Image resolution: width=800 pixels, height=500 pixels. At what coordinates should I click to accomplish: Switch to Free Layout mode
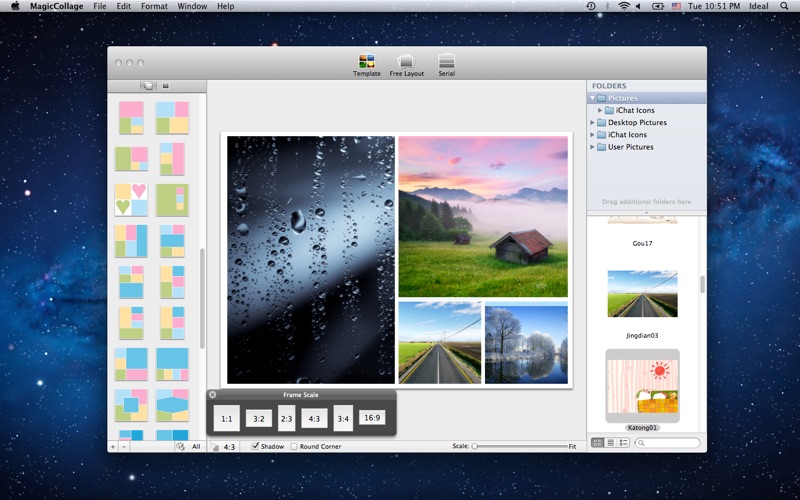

...

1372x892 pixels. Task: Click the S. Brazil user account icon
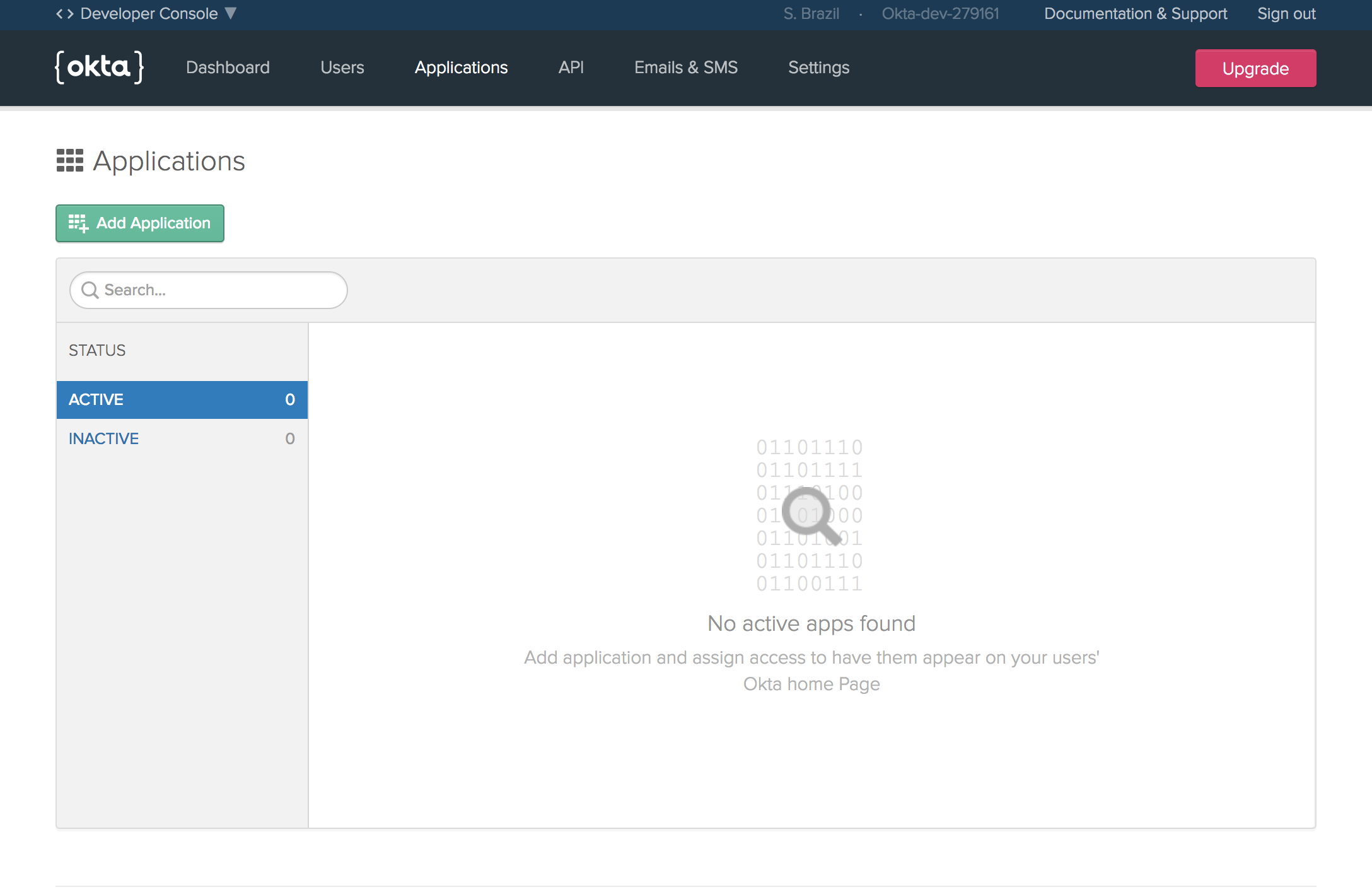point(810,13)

--

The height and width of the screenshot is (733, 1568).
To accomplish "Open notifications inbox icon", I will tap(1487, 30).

** GIVEN REQUEST **
Rewrite the records above, starting with the line that contains "1372x892 pixels. Task: Click" and continuing through the line that contains "point(810,13)", substituting "profile avatar" for "user account icon" and leaving everything else unchanged. Give only those lines and omit the pictures.

** WORKED SOLUTION **
1372x892 pixels. Task: Click the S. Brazil profile avatar
point(810,13)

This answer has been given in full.